This code looks ok (though you’ll want to add some additional error
checking). I've successfully tested it in an app that implements the
AVCaptureAudioDataOutput delegate
captureOutput:didOutputSampleBuffer:fromConnection: method to
capture and record audio. The captured audio I'm getting when using
this deep copy code appears to be the same as what I get when directly
using the provided sample buffer (without the deep copy).
Apple Developer Technical Support
Couldn't find a decent answer doing this in Swift. Here's an extension:
extension CMSampleBuffer {
func deepCopy() -> CMSampleBuffer? {
guard let formatDesc = CMSampleBufferGetFormatDescription(self),
let data = self.data else {
return nil
}
let nFrames = CMSampleBufferGetNumSamples(self)
let pts = CMSampleBufferGetPresentationTimeStamp(self)
let dataBuffer = data.withUnsafeBytes { (buffer) -> CMBlockBuffer? in
var blockBuffer: CMBlockBuffer?
let length: Int = data.count
guard CMBlockBufferCreateWithMemoryBlock(
allocator: kCFAllocatorDefault,
memoryBlock: nil,
blockLength: length,
blockAllocator: nil,
customBlockSource: nil,
offsetToData: 0,
dataLength: length,
flags: 0,
blockBufferOut: &blockBuffer) == noErr else {
print("Failed to create block")
return nil
}
guard CMBlockBufferReplaceDataBytes(
with: buffer.baseAddress!,
blockBuffer: blockBuffer!,
offsetIntoDestination: 0,
dataLength: length) == noErr else {
print("Failed to move bytes for block")
return nil
}
return blockBuffer
}
guard let dataBuffer = dataBuffer else {
return nil
}
var newSampleBuffer: CMSampleBuffer?
CMAudioSampleBufferCreateReadyWithPacketDescriptions(
allocator: kCFAllocatorDefault,
dataBuffer: dataBuffer,
formatDescription: formatDesc,
sampleCount: nFrames,
presentationTimeStamp: pts,
packetDescriptions: nil,
sampleBufferOut: &newSampleBuffer
)
return newSampleBuffer
}
}
LLooggaann's solution is simpler and works well, however, in case anyone is interested, I migrated the original solution to Swift 5.6:
extension CMSampleBuffer {
func deepCopy() -> CMSampleBuffer? {
var audioBufferList : AudioBufferList = AudioBufferList()

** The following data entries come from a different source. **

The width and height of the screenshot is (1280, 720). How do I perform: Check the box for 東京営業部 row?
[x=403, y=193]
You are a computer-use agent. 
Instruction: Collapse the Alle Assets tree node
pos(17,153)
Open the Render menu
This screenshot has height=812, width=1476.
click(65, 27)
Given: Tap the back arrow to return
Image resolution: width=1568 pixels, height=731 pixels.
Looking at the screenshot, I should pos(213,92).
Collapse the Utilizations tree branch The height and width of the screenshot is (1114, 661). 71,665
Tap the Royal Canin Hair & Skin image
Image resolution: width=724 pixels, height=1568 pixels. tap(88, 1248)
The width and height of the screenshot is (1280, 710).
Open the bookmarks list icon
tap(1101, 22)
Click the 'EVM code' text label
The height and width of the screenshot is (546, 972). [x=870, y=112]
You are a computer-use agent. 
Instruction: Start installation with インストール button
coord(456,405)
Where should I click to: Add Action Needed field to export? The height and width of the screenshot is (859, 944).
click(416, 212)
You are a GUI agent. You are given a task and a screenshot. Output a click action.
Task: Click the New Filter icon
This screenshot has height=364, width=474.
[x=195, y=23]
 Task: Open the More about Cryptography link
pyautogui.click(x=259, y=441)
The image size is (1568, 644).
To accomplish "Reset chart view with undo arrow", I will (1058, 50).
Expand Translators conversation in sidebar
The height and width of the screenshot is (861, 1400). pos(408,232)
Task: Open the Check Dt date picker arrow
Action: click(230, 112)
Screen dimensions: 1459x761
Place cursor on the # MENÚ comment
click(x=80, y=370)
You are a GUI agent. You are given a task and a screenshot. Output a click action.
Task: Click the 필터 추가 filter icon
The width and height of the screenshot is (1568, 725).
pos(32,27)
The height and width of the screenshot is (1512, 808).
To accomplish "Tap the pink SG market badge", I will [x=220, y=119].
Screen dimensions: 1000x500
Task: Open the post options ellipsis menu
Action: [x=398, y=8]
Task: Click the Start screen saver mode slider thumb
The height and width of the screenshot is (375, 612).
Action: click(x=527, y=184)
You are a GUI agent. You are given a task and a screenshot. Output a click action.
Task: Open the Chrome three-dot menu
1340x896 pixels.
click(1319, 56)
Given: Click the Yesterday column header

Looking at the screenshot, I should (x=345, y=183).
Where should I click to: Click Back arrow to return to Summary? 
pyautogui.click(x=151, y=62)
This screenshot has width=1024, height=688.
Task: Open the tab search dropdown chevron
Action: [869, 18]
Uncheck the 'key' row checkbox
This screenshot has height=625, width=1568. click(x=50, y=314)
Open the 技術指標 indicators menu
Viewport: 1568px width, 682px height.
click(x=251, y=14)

var blockBuffer : CMBlockBuffer?
let sizeOfAudioBufferList = MemoryLayout<AudioBufferList>.size
//Create an AudioBufferList containing the data from the CMSampleBuffer.
CMSampleBufferGetAudioBufferListWithRetainedBlockBuffer(self,
bufferListSizeNeededOut: nil,
bufferListOut: &audioBufferList,
bufferListSize: sizeOfAudioBufferList,
blockBufferAllocator: nil,
blockBufferMemoryAllocator: nil,
flags: 0,
blockBufferOut: &blockBuffer)
guard audioBufferList.mNumberBuffers == 1 else { return nil } //TODO: Make this generic for any number of buffers
/* Deep copy the audio buffer */
let audioBufferDataSize = Int(audioBufferList.mBuffers.mDataByteSize)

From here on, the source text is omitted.